Standing deep in holy mystery is a humbling and overwhelming experience.  Who among us deserves to be graced with the presence of God?  Who among us has any right to a single gift from our heavenly Father?  Who can understand the ways of God?  Why are some prayed for day and night only to be lost to us while others are still here among us for no other reason than the grace of God.  It is beyond what we are able to comprehend.  Why do some receive the double portion (II Kings 2:9-12) and others what seems to be no portion at all.  Questions abound for us as we experience holy mystery.  Answers are few.   

What can we say other than not one of us is forgotten by God.  What can we say except that He knows our name and cares for each one with the heart of the Good Shepherd the Apostle John describes in his gospel (John 10:1-18).  I first started struggling with questions about the ways of God as a seven year old boy whose father went to work one day and did not come home. I am now so far from seven that memories are heavy with the dust of the past, but still I look for answers I am not likely to know in this life.  

There are times when our hearts can only whisper, "Lord, have mercy."  There are other times when we look at what cannot be known and are left with the words, "Thank You, Lord.  Thank You for this gift of grace."  The farther I walk with Jesus the more I see the clouds of holy grace ahead above the way much as the Hebrews walked through the wilderness with the cloud of presence leading them.  (Exodus 13:21).  God's grace has always been sufficient (II Corinthians 12:9) and because it is grace, it is unexplainable.

Wednesday, May 13, 2026

What is God Thinking

We never know where what we do for Christ is going to go.  In the past few weeks I have gone twice to the theater to see "A Great Awakening."  The second time was as impactful and as powerful as the first.  "A Great Awakening" is the story of the ministry of George Whitefield, an English evangelist, whose preaching brought to pre-revolutionary America a revival so widespread it is known in history as the Great Awakening.  Watching the movie about this moment in American history was experienced in a way that brought revival and renewal in my own heart some 250 years later.    
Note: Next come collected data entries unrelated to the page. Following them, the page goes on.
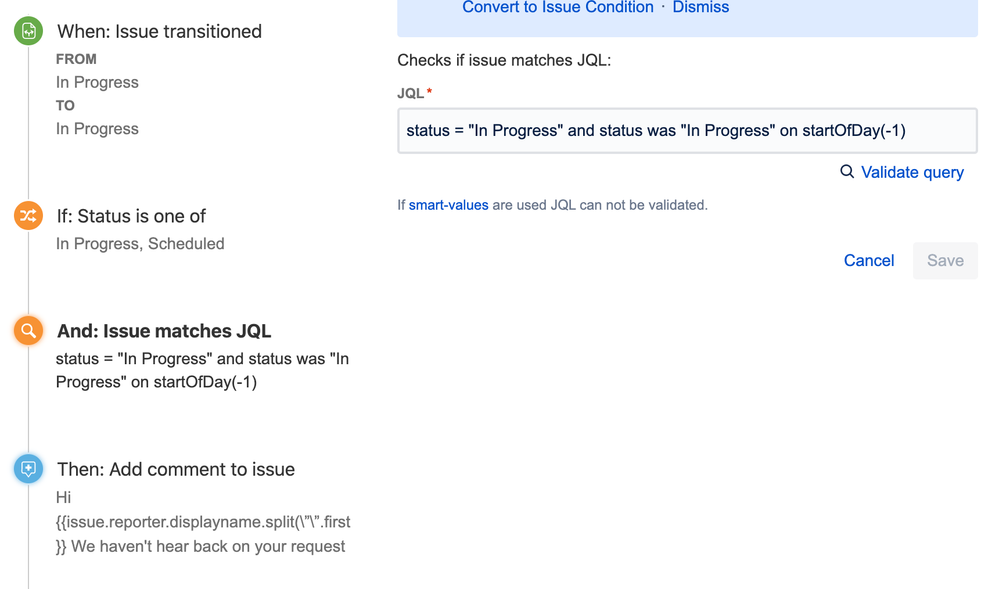The height and width of the screenshot is (589, 999).
Task: Save the JQL condition
Action: pyautogui.click(x=944, y=259)
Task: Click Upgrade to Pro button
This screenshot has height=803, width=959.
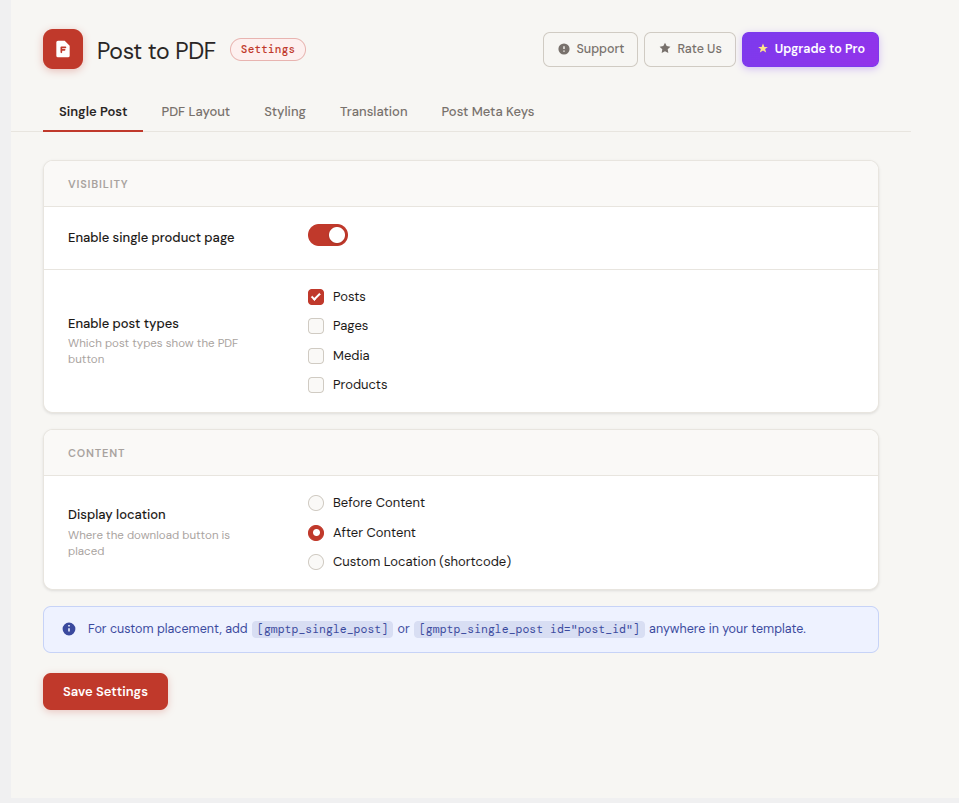Action: click(810, 49)
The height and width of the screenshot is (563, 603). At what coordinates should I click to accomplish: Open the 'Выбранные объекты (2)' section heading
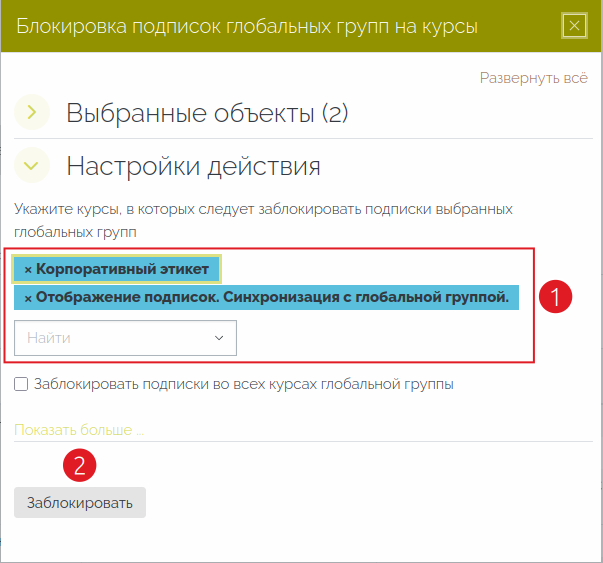(207, 113)
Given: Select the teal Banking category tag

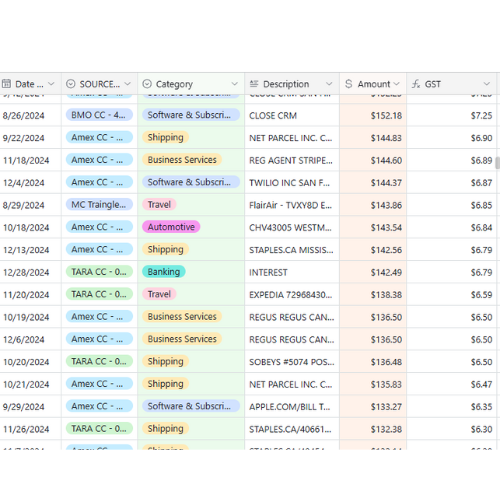Looking at the screenshot, I should (164, 272).
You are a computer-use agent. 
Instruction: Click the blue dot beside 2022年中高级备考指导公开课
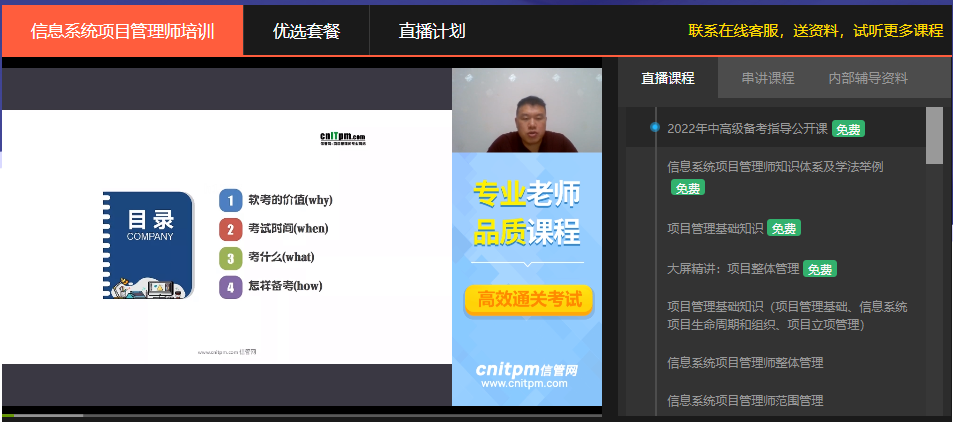tap(655, 128)
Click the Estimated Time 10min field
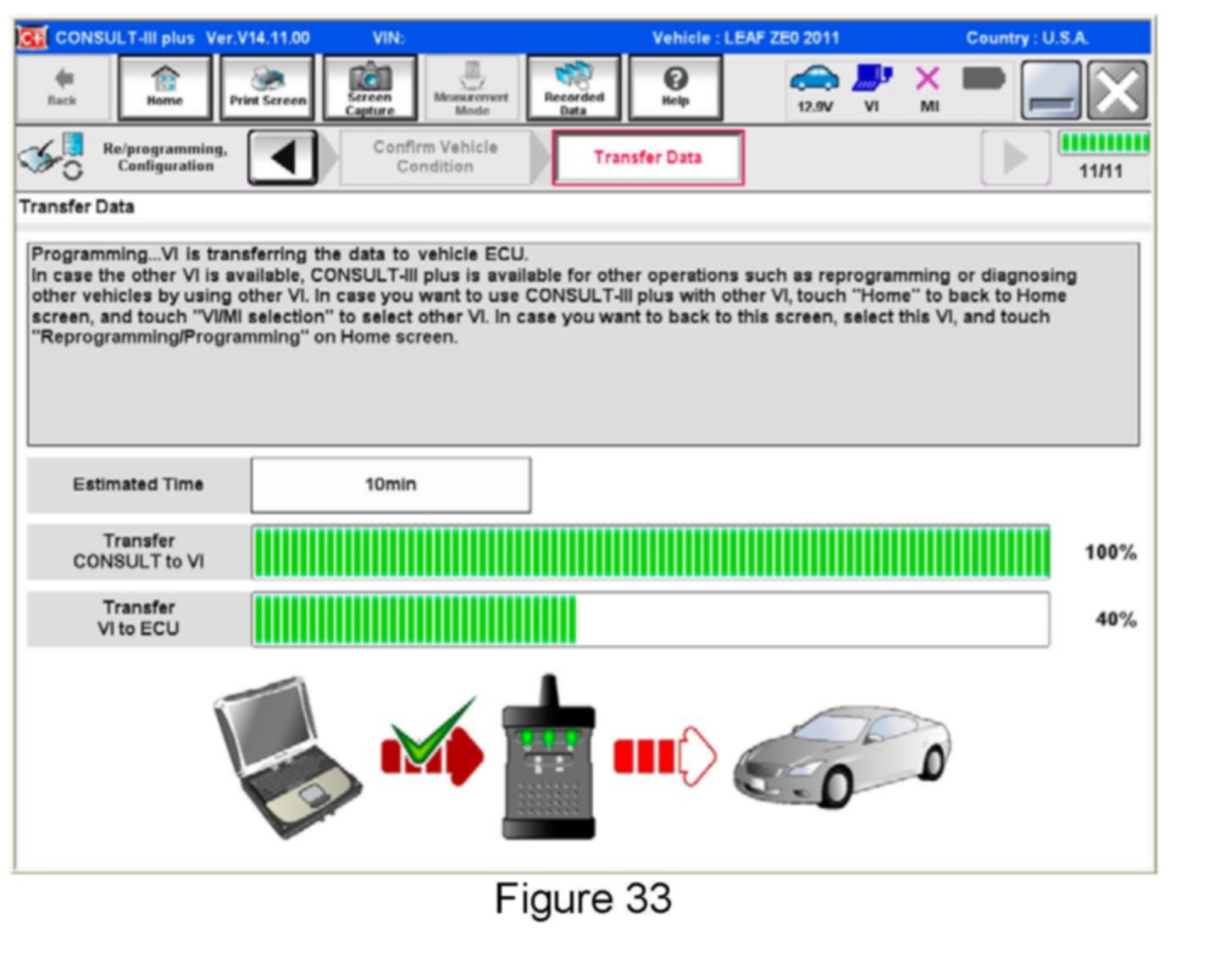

Out of the blue, pieces of a hymn came to mind this morning and I could not rest until I found "Blest Be the Tie That Binds" in a hymnal enabling me to sing it properly.  A man named John Fawcett wrote the hymn in 1782.  The hymn writer was born to poor parents in Yorkshire, England in 1740.  He became a Baptist minister and served a small poverty stricken church for fifty years.  Early in his ministry, he was called to a prominent and influential church in London.  He and his family packed the wagon to leave, decided they could not leave, and stayed there the rest of his days.  Though he became well know through writing and preaching, he stayed where he started and never made more than $200 a year.  It was the fellowship and communion experienced in this single church which inspired him to write, "Blest Be the Tie That Binds."   

Oh yes, there is one other thing.  John Fawcett was converted at the age of sixteen through the powerful preaching of George Whitefield.  Is it not amazing how God uses what we do for Him?  Is it not amazing that what we do for Christ can have effects which ripple far beyond the span of our meager years?  Who would have thought of using George Whitefield to convert John Fawcett who would write a hymn which is blessing the church 150 years later?  It makes us wonder what God is thinking about doing with what we are doing for Him in the present moment.